Kahvaltı ettim ama belki pazarda çok hareket ettiğim içindi, karnım aç olduğu
için çekici geliyordu.
“Ne yapmalıyız. Bir restoran daha iyi olur mu?”
“Bana her şey uyar.”
“O halde yemek yerken Sieg’in yüzünü görmek istiyorum, hadi bir restorana
gidelim.”
Sieg’in elini tutarken daha önce annemle geldiğimiz gemiye gitmeye
karar verdik.
Henüz öğle yemeği vakti olmadığı için dükkanın içi boştu. Denize
bakan bir pencerenin yanında bir koltuğa yönlendirildik.
“Ne kadar güzel~”
Yani pencereden dışarı bakan Sieg figürü. Bugün böyle şeyler
düşündüm. Çünkü ikimiz yalnızdık.
“Ritz, henüz karar vermedin mi?”
Sana bakıyordum, bunu
söyleyemedim, bu yüzden aceleyle bir yemek seçtim.
“Bir değişiklik olsun diye sığır eti yemek güzel olabilir.”
“Olabilir.”
Sieg’in ülkesinde oldukça fazla domuz yemeği vardı. Wattinlerin
evinde derken, sığır eti haftada sadece bir veya daha az çıkıyordu.
Nedense bol miktarda et yemek istiyordum, bu yüzden sadece
kavrulmuş eti seçtim.
Sieg, şarapta pişirilmiş dana yanakları sipariş etti. Ben ise kalın
dilimlenmiş kömür rosto sığır eti seçtim.
Arno’nun doğum günü partisi için ne yapmamız gerektiğini tartışırken yemekler
geldi.
Et kokusu iştahımı açtı.
Ruh'a dua ettikten sonra hemen yemeye başladım.
Kalın et diliminin içine bıçağımı sapladım.
Evcilleştirilmiş bir hayvandan gelen sığır eti şaşırtıcı derecede yumuşaktı.
Et, fazla güç vermeden bile kolayca kesiliyordu.
Etin suyu da çıkıyordu.
Bir ısırık büyüklüğünde dilim aldım ve biraz portakal sosuyla yedim.
“Ooh, ne hafif bir tat.”
Çilek sosundan farklı olarak hafif bir tadı vardı. Sanırım yazın
yorgun olduğumda yiyebilirdim. Et suyuyla da iyi gitti.
Her neyse, sığır etinin tadı hiç sert değildi, yumuşak ve lezzetliydi.
“Sieg, seninki nasıl?”
“Aa, sanırım bu yediğim en iyi şarapta kızarmış yemek.”
“Öyle mi.”
Sieg kaşıkla biraz alıp bana ikram etti.
Bana ‘ah~’ dememi söyleyebilir miydi?
“G-Gerçekten mi?”
“Evet.”
İyi niyetini memnuniyetle karşıladım ve benimle paylaştığı şarapta
kızarmış eti yedim.
“Ah bu çok lezzetli!”
Sieg bana verdiği için çok lezzetliydi.
“O zaman, karşılığında ben de...”
Ben biraz et keserken balıkçılar yanımızdaki masaya oturdu.

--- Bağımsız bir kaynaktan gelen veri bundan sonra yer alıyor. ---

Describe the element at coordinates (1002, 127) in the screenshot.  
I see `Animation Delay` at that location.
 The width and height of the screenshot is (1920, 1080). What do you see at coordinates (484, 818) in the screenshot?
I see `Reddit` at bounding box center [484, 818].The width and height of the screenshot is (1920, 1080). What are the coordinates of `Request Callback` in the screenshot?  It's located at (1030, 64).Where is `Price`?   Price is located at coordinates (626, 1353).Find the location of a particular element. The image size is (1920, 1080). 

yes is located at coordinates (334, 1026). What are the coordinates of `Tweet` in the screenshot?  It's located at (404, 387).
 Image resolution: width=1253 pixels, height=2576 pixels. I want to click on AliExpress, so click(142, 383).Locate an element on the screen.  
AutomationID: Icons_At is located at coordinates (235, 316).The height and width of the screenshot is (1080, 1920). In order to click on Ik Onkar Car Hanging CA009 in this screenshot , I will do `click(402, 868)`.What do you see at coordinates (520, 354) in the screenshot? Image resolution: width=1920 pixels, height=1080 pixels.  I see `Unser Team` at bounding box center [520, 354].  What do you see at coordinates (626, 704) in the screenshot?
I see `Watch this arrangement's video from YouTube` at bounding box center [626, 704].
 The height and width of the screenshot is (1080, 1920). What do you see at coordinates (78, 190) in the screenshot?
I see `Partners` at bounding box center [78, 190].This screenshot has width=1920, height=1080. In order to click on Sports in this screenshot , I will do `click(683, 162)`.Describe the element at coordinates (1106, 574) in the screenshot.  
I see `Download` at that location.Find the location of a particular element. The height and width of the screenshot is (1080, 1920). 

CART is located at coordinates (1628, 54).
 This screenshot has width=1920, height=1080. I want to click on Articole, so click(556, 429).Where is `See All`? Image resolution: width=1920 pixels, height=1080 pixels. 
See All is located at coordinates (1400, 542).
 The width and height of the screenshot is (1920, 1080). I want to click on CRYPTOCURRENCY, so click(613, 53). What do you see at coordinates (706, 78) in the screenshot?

Etrafı çevreleyen gözlerden telaşlanarak eti küçük bir tabağa koymaya karar
verdim.
Yemekten sonra et almak için markete yöneldik.
“Et konusunda ne yapmalıyız?”
“Neden her birinden biraz almıyoruz?”
“Doğru. Bununla birlikte, sığır etinin bile birçok parçası vardır. Hangisi iyi
bilmiyorum……”
“Daha önce yediğimiz gibi yanak eti nasıl?”
“Bu güzel olabilir.”
Küçük bir kasapta dana yanakları, tavuk ve domuz omzu aldım.
Şarapta kızarmış etin tadı Arno için çok güçlü olacağından,
kızarmış sebzeler yapmak için bir şeyler almak için sebze dükkanına gittim.
Geri dönüş yolculuğu kalabalıktı ama Sieg'e yakın kaldım, bu
yüzden güzel bir durumdu.
Böylece et alışverişi gezimiz sona erdi.
“Ah, oyuncak bebek hakkında ne yapmalıyız?”
“Düşününce hediye olarak bir ayı alacağımıza söz verdik.”
“Bunu onun doğum gününde vermeyi düşünüyordum, ama bugün ona versek sorun
olmaz.”
“Doğru.”
Sonunda oyuncak ayıyı hemen ona verdik.
Doğum günü için oyulmuş bir tahta ayı falan yapmayı planlamaya başladım.
Arno ilk bakışta oyuncak ayıdan hoşlanmış gibiydi ve ona sarıldı.
Bu figürü çok tatlı!!
…Bu şekilde, tatilimiz hoş ve güzel geçti.